3.4. Morphology and Mechanical Performance of 3D Printed Tissue Engineering Scaffolds
PLA/PCL composite with 11 wt% PLA fiber content was 3D printed into tissue engineering scaffolds [45]. Their load–displacement curves and mechanical performances are shown in Figure 12 and Table 5. As expected, compared to neat PCL (PLA0-P), the peak load and stiffness of the PLA11M-P were significantly increased by 84.22% and 143.28%, respectively. Due to the higher concentration of fibers aligned closer to the printing direction as described in Section 3.3, the percentage increase in stiffness and peak load of the 3D printed part produced through the VARI process (PLA11M-P) is higher than the melt blending (PLA11B-P) counterpart by 62.2% and 80.6%, respectively. As shown in Figure S5, compared with pure PCL (PLA0-P), both PLA11M-P and PLA11B-P show significant differences in mechanical properties (p < 0.001), and there is also a significant difference between PLA11M-P and PLA11B-P (p < 0.001). This significant improvement in the mechanical performance of the 3D printed parts shows the potential of adopting the highly fiber-oriented PLA/PCL composites produced by the VARI process for 3D printed tissue engineering technology.
4. Conclusions
In this work, vacuum vacuum-assisted resin infusion (VARI) process was developed to produce the PLA/PCL composite filament for 3D printed tissue engineering scaffolds with enhanced mechanical performance. The prepared PLA fiber mats exhibit good uniformity and interlocking characteristics, and the PLA/PCL composite can be produced with fewer defects through the VARI process as compared to the conventional hot-pressing and melt blending processes. The tensile strength and modulus of the PLA/PCL composite produced through the VARI process are significantly higher than the neat PCL.
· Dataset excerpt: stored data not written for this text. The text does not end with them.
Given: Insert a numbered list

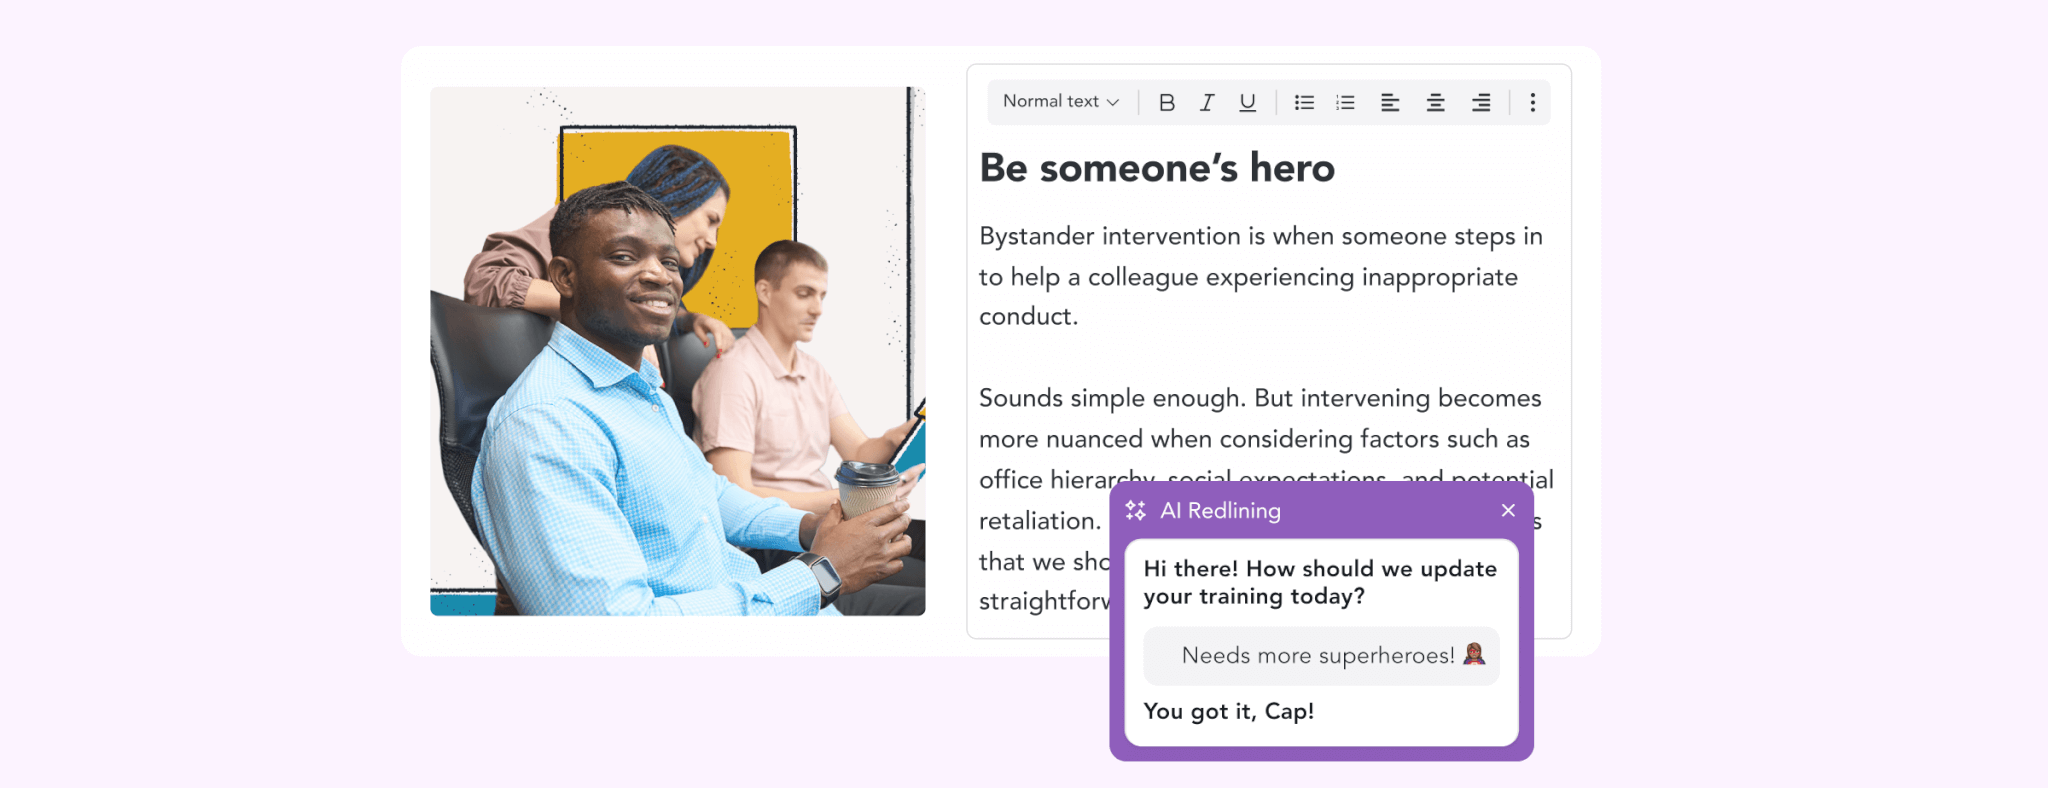Looking at the screenshot, I should pos(1345,102).
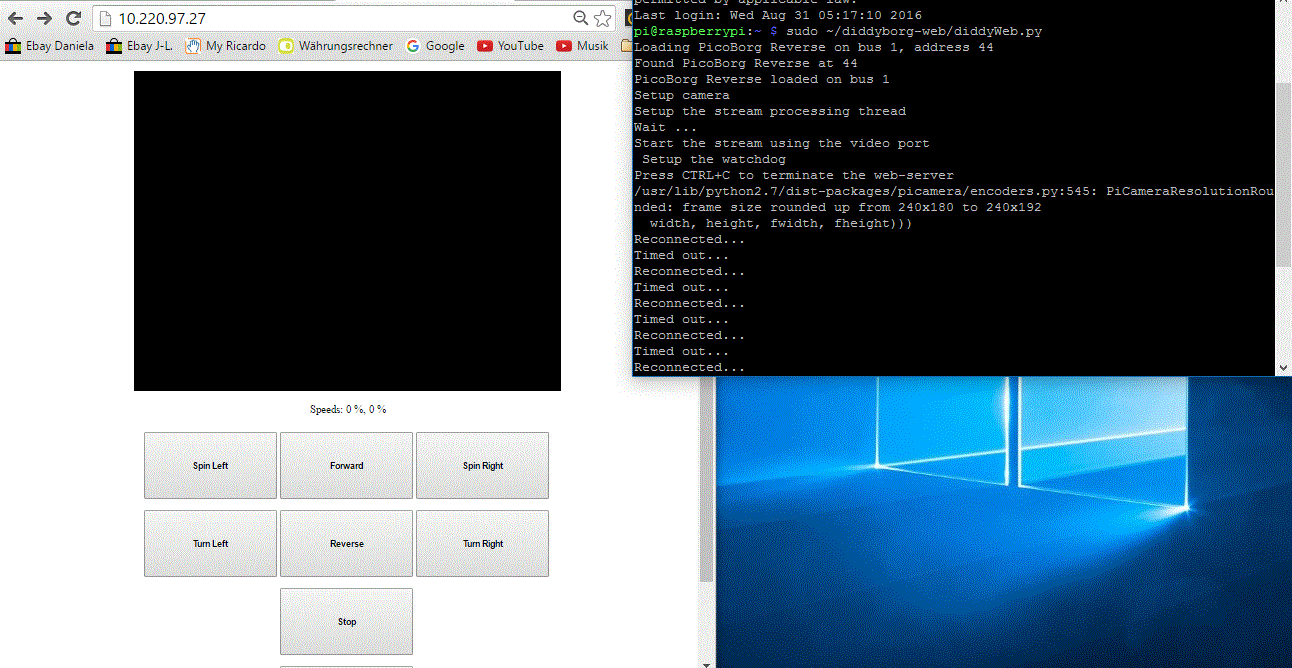Image resolution: width=1292 pixels, height=668 pixels.
Task: Bookmark this page with the star icon
Action: coord(602,18)
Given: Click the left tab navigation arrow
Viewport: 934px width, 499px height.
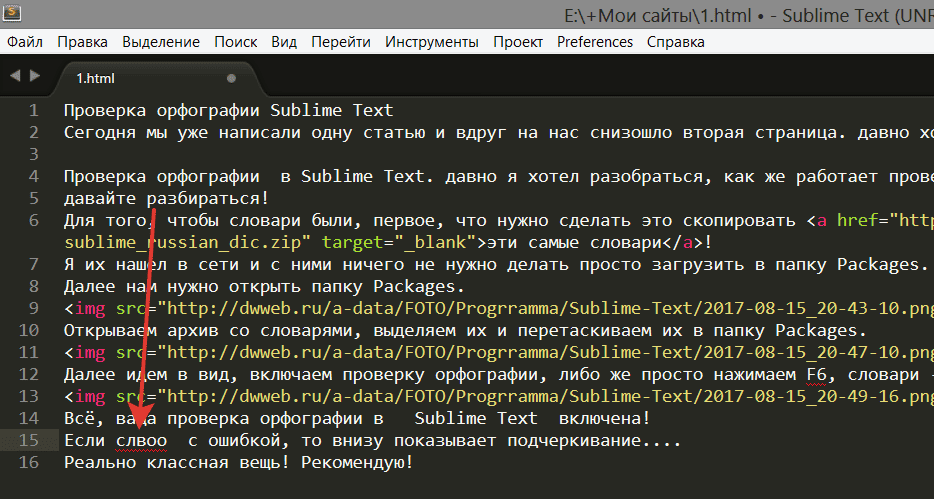Looking at the screenshot, I should [x=15, y=76].
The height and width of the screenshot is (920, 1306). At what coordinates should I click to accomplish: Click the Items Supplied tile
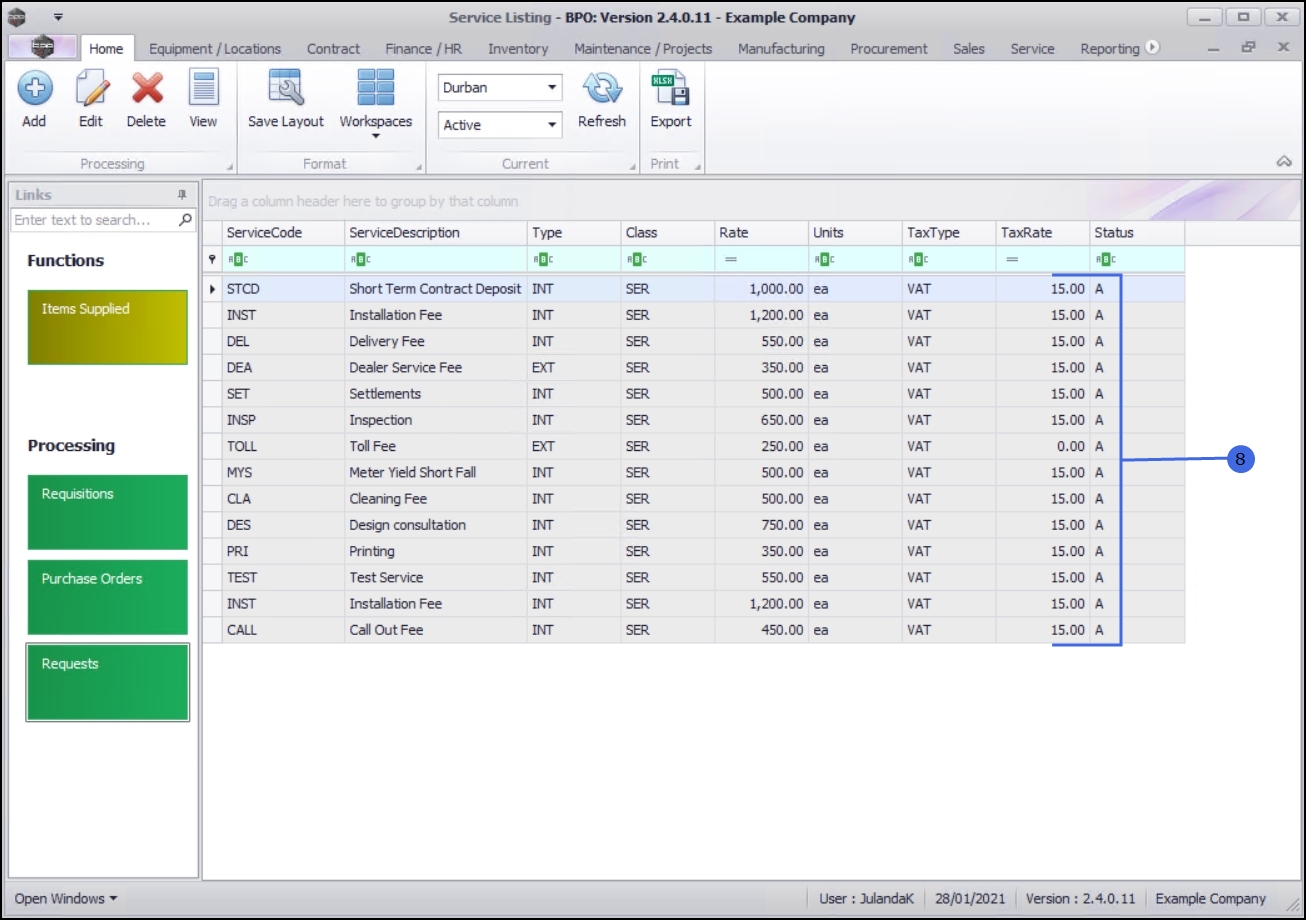(107, 327)
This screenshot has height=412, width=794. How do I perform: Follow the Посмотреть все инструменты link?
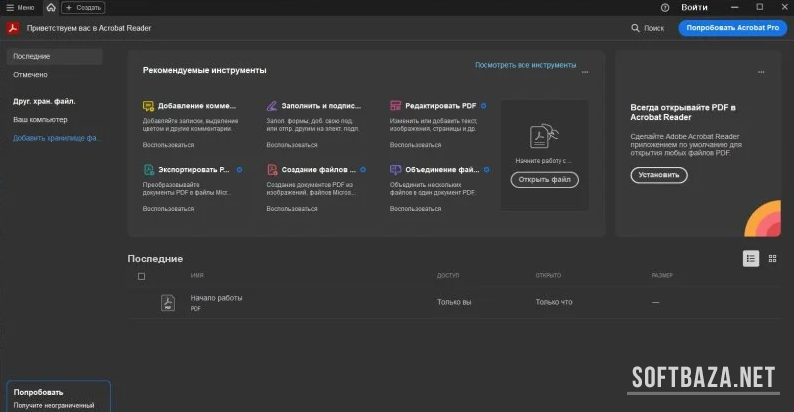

The fibers are predominantly oriented on the same plane in the composite produced by the VARI process, which enables more fibers to align closer to the printing direction during 3D printing. This has further increased the mechanical performance of 3D printed strands and parts. At the same fiber content, the percentage of fibers with orientation angles within 30° of the 3D printed strands using the filaments produced using the VARI process is 41% higher than the printed strands using the filaments produced by the conventional melt blending process. And the percentage increase in yield strength and Young’s modulus of the 3D printed strands using the filaments by rolling and stretching of the PLA/PCL composite produced by the VARI process is 97.3% and 127.6% higher than the printed strands using the filaments produced by the conventional melt blending process. Porous tissue scaffold parts were printed using PLA/PCL composite with 11 wt% PLA fiber content and achieved an exceptional 84.2% and 143.3% increase in tensile peak load and stiffness compared to the 3D printed neat PCL counterpart. This composite material may be utilized to produce a new generation of tissue engineering scaffolds with higher mechanical performance and porosity while maintaining excellent biocompatibility and biodegradability.